Task prompt:
Copy each record below faithfully, leaving out images.

Data records:
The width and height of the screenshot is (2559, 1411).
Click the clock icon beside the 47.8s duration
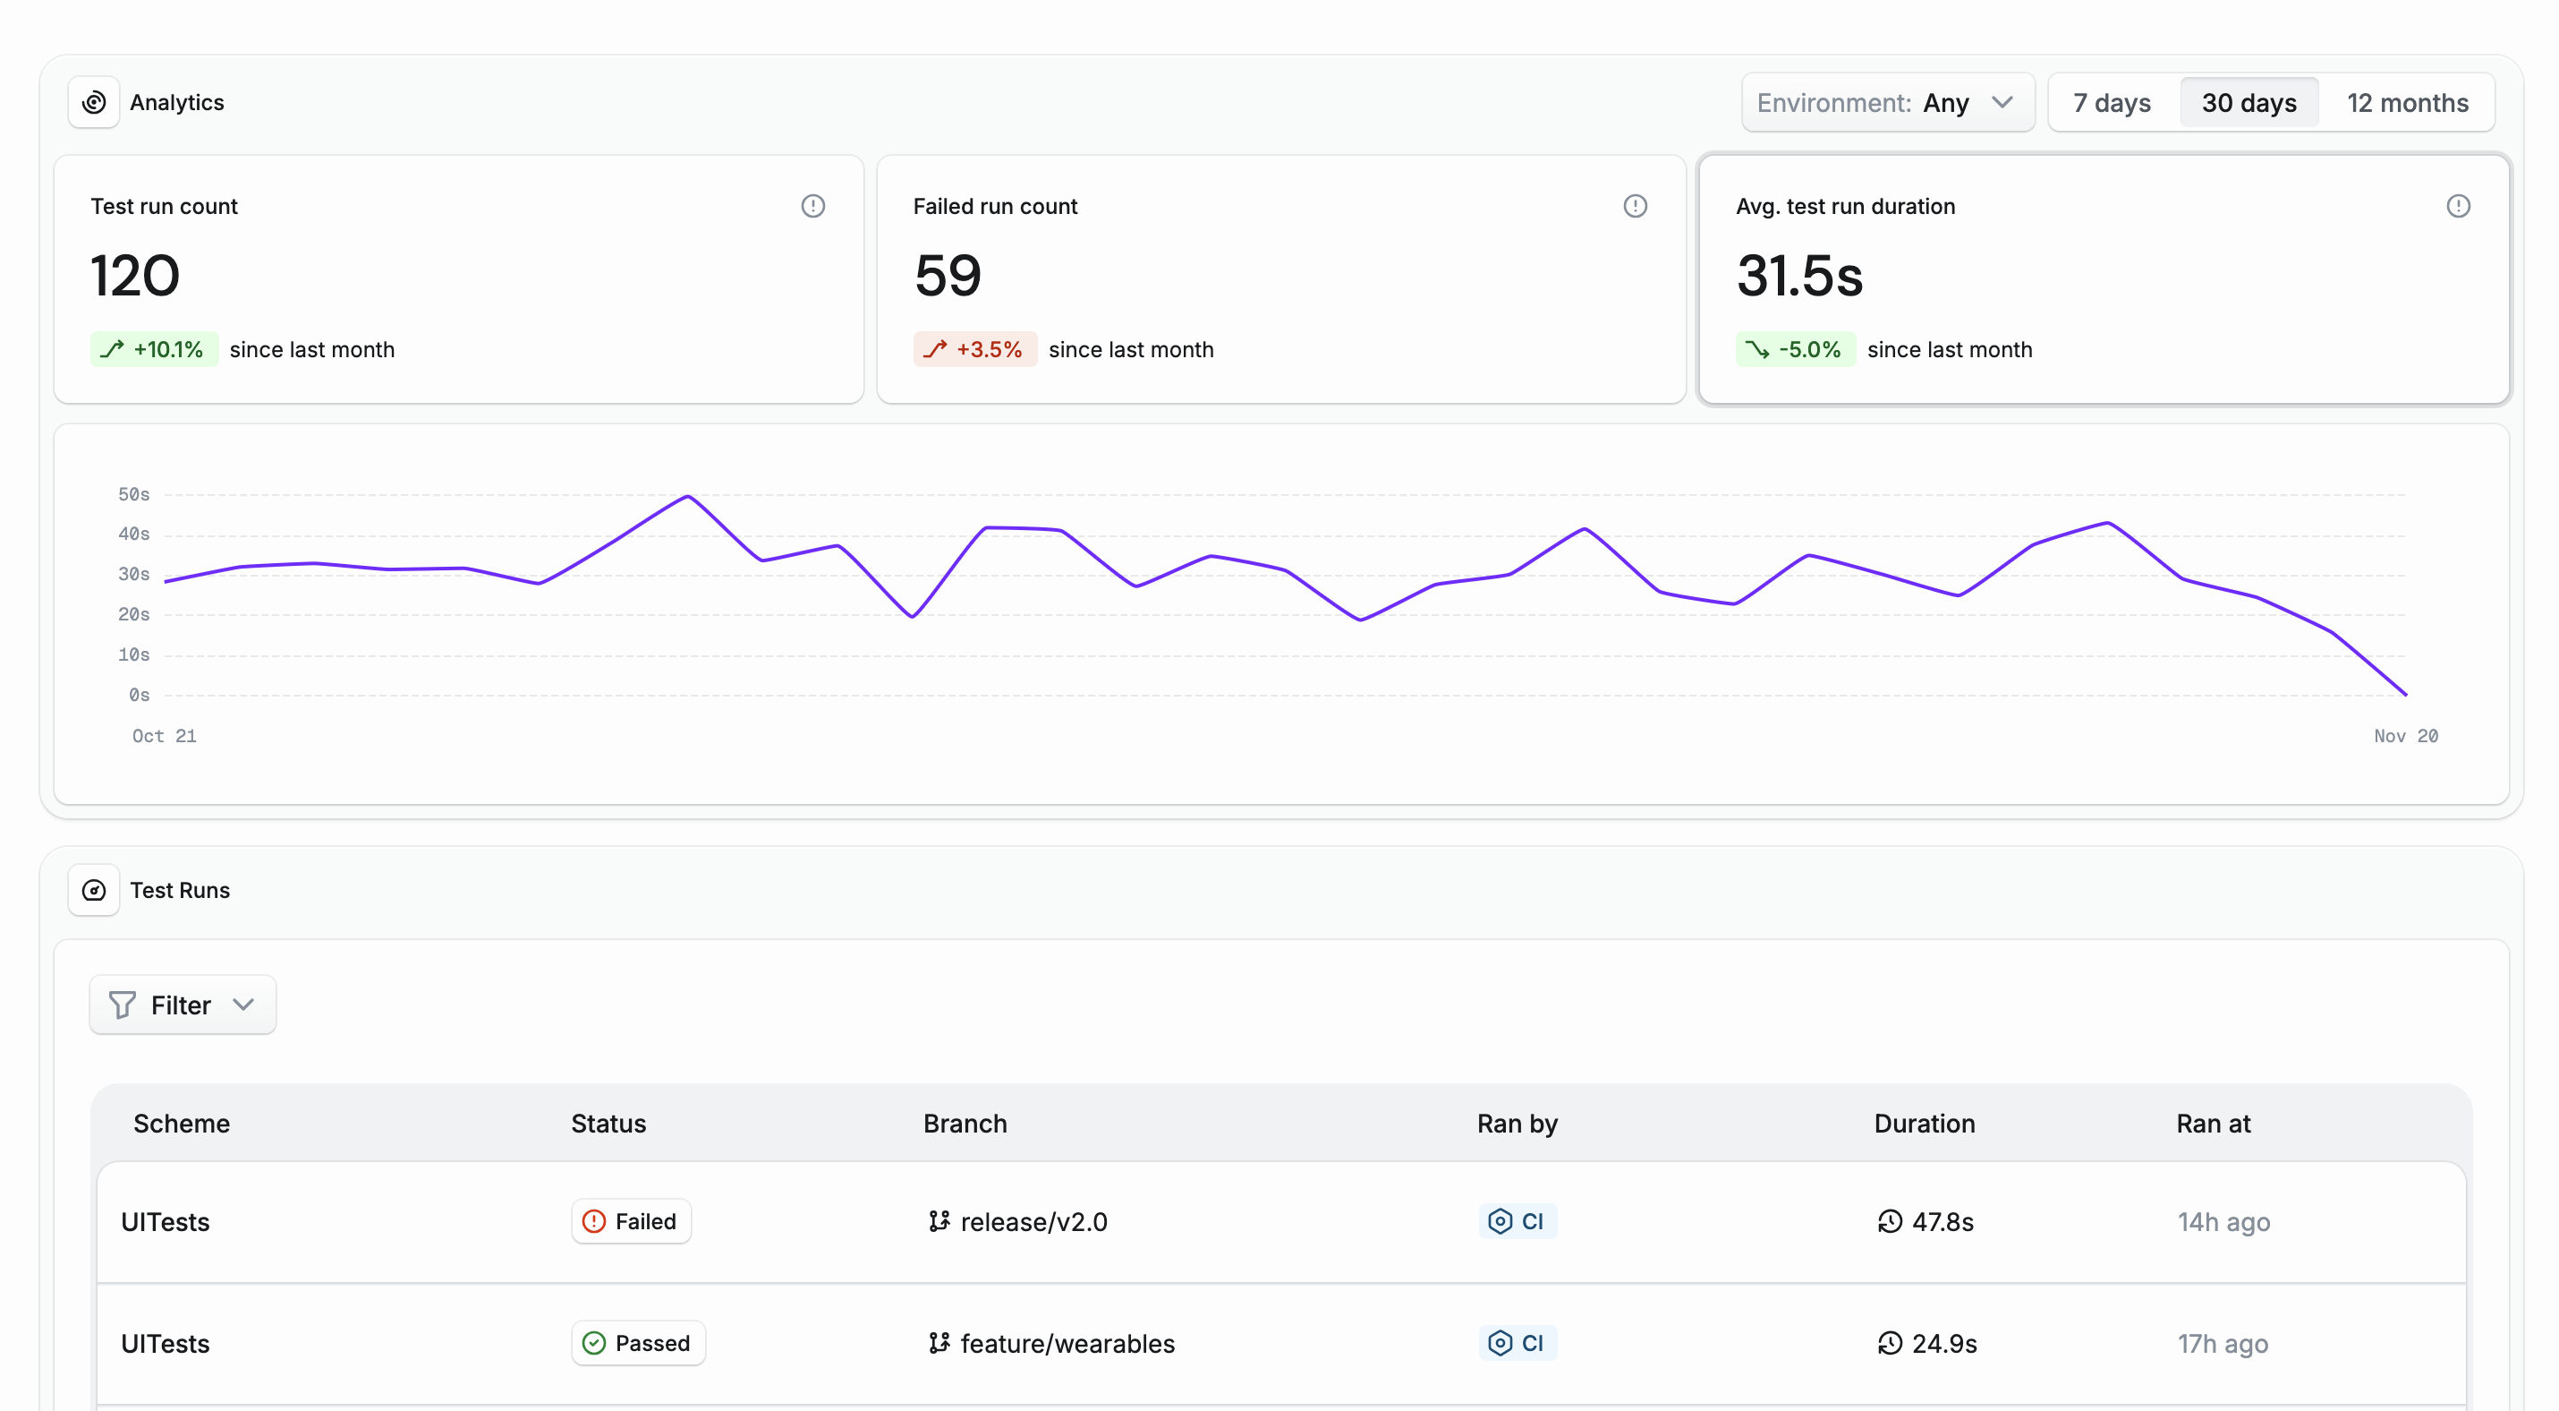point(1889,1221)
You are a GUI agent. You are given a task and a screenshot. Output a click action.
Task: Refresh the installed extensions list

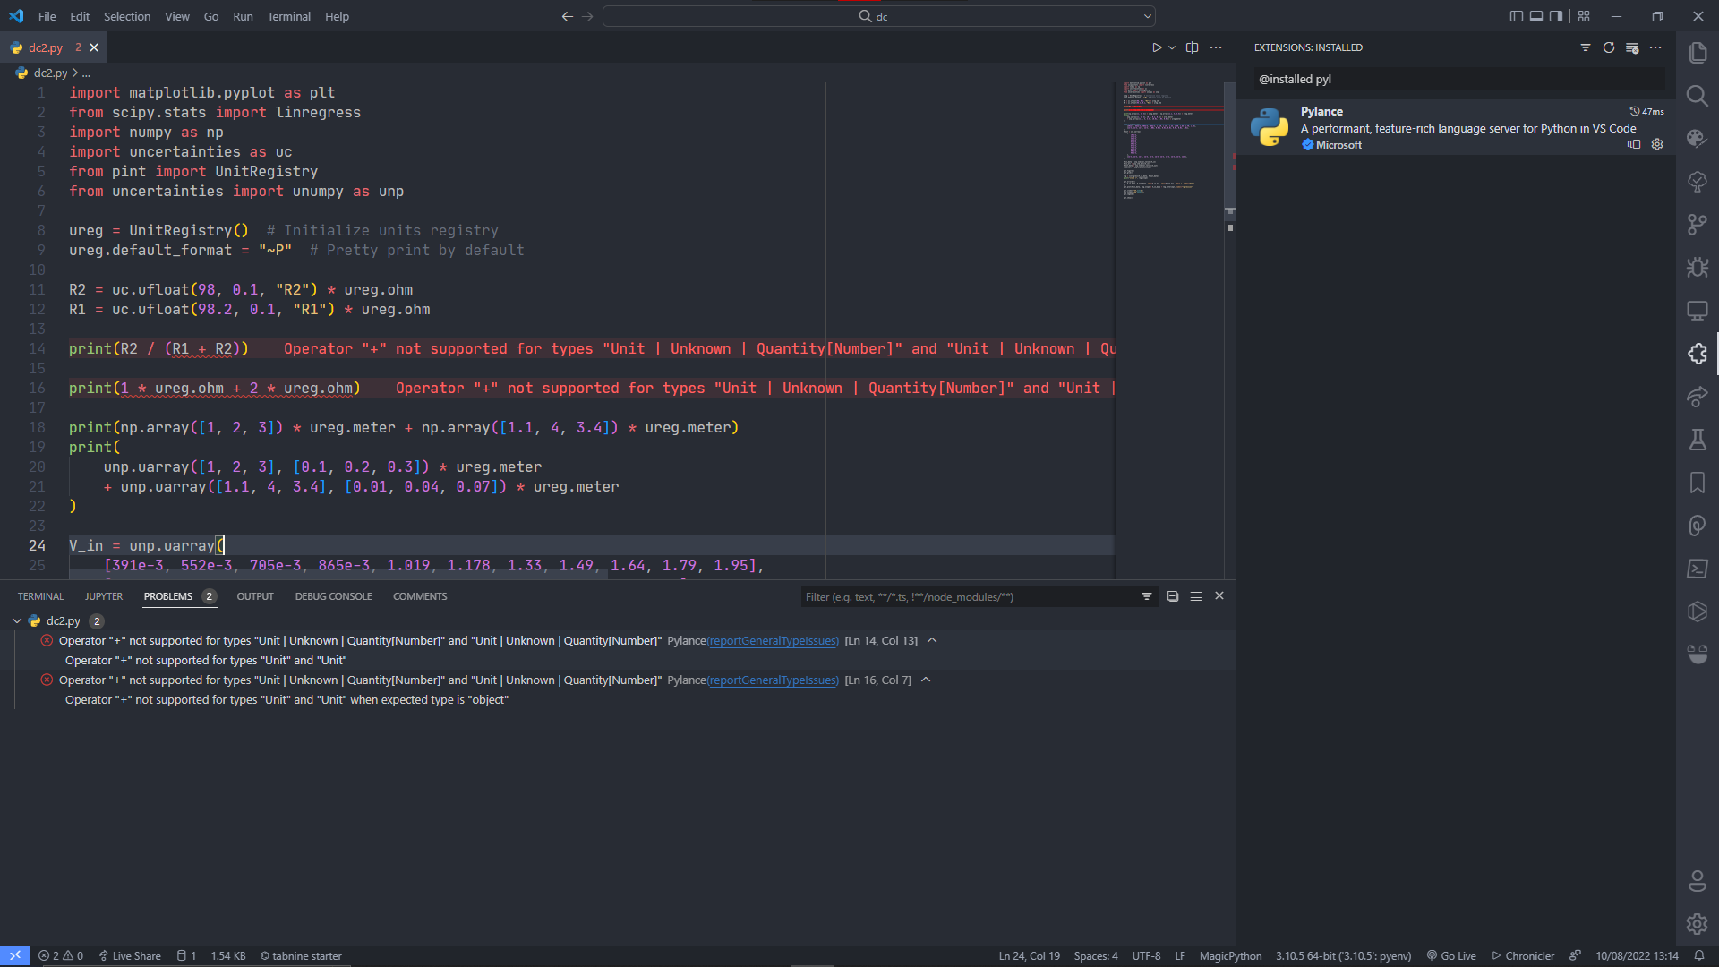pyautogui.click(x=1610, y=47)
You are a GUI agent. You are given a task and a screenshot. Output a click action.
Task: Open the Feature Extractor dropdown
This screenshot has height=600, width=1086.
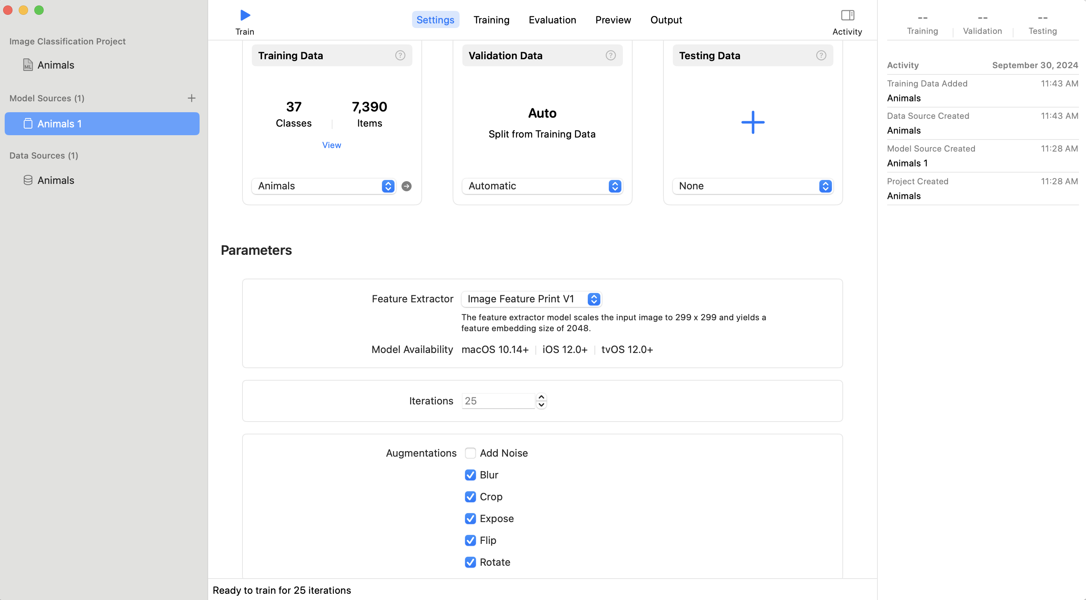click(x=531, y=299)
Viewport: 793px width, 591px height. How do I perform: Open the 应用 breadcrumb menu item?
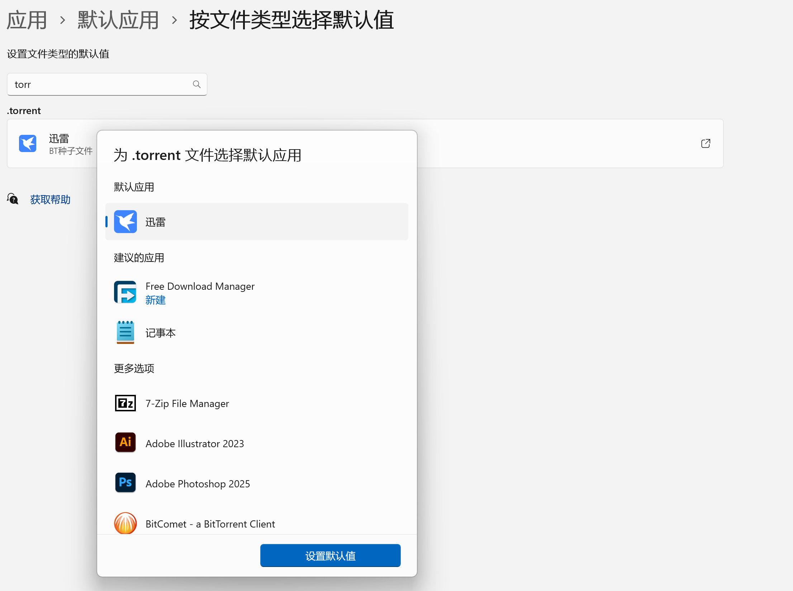pyautogui.click(x=26, y=20)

Answer area:
The width and height of the screenshot is (2559, 1411).
Click the clock icon beside the 47.8s duration
point(1889,1221)
You are a GUI agent. You are given a task and a screenshot. Output a click action.
Task: Refresh the installed extensions list

pyautogui.click(x=1610, y=47)
You are a GUI agent. You are given a task and a screenshot. Output a click action.
Task: Open the Feature Extractor dropdown
This screenshot has height=600, width=1086.
click(x=531, y=299)
Viewport: 793px width, 591px height. How do I perform: Open the 应用 breadcrumb menu item?
pyautogui.click(x=26, y=20)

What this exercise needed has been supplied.